Harga emas mencatat rekor baru pada Selasa (2/9), melonjak lebih dari 1% ke atas $3.500 per ons seiring meningkatnya ekspektasi bahwa Federal Reserve (The Fed) akan memangkas suku bunga bulan September.
Emas spot naik 1,5% menjadi $3.529,01 per ons pada pukul 14.00 EDT (18.00 GMT), setelah sempat mencapai level tertinggi $3.529,93. Sementara itu, emas berjangka AS untuk pengiriman Desember ditutup 2,2% lebih tinggi di $3.592,20. Sejauh tahun ini, emas telah menguat 34,5%.
“Pasar emas memasuki periode musiman yang kuat untuk konsumsi, ditambah dengan ekspektasi penurunan suku bunga pada pertemuan The Fed bulan September. Kami terus memperkirakan rekor tertinggi baru,” ujar Suki Cooper, analis logam mulia Standard Chartered Bank.
Menurut perangkat CME FedWatch, peluang penurunan suku bunga sebesar 25 basis poin mencapai hampir 92%. Emas, yang tidak memberikan imbal hasil, biasanya diuntungkan dalam kondisi suku bunga rendah.

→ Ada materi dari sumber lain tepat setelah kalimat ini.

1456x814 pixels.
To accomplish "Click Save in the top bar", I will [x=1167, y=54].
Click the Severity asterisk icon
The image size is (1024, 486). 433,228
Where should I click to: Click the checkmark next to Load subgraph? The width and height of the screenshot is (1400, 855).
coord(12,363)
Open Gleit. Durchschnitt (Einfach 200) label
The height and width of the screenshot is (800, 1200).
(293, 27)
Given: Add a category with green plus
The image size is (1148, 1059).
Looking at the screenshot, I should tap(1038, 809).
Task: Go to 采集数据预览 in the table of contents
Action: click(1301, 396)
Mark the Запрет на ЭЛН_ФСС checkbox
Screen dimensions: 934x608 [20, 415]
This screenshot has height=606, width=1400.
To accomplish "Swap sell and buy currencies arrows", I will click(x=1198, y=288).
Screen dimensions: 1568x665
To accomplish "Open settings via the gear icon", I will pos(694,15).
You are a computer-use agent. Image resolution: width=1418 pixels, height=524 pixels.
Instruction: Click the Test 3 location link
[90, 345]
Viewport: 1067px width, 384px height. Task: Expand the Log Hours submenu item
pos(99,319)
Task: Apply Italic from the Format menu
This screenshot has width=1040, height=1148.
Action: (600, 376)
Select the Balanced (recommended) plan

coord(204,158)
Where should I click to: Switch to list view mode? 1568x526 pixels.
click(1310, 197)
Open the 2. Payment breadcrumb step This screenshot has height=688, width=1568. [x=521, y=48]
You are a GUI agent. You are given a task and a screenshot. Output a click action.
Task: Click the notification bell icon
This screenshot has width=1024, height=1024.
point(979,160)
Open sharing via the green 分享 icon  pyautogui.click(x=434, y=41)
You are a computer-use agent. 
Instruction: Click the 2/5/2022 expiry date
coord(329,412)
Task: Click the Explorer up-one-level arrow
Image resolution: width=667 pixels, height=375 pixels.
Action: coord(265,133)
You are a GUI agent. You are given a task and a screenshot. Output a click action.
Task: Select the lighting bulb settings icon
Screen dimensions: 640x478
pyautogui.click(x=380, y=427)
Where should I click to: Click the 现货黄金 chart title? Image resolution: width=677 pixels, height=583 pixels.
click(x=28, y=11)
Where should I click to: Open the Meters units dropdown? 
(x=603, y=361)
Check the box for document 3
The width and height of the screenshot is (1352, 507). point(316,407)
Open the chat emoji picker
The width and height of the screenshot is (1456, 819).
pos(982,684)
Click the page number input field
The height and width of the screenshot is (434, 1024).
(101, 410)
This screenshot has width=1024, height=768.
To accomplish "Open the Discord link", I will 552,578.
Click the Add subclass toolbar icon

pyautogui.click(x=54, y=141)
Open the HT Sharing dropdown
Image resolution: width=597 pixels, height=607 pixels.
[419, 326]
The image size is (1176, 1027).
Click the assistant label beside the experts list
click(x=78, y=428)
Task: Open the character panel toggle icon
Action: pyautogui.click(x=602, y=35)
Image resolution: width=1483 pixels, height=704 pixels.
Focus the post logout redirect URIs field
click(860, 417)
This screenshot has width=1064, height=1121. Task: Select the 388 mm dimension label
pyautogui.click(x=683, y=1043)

Reli emas juga ditopang oleh pembelian bank sentral, pelemahan dolar AS, meningkatnya ketegangan geopolitik, serta masuknya dana ke ETF berbasis emas. SPDR Gold Trust, ETF emas terbesar di dunia, mencatat kenaikan kepemilikan 1,01% menjadi 977,68 ton, tertinggi sejak Agustus 2022.
“Pembelian oleh bank sentral dapat terus menjadi fondasi emas, tetapi arus masuk ETF diperlukan untuk mendorong harga lebih tinggi menuju target akhir tahun kami di $3.675/oz,” kata Natasha Kaneva, Kepala Strategi Komoditas Global J.P. Morgan, seraya menambahkan bahwa harga emas bisa mencapai $4.250 pada akhir 2026.
Sementara itu, harga perak spot naik tipis 0,4% ke $40,84 per ons, level tertinggi sejak September 2011. Platinum turun 0,2% menjadi $1.397,16, sementara paladium stabil di $1.137,33.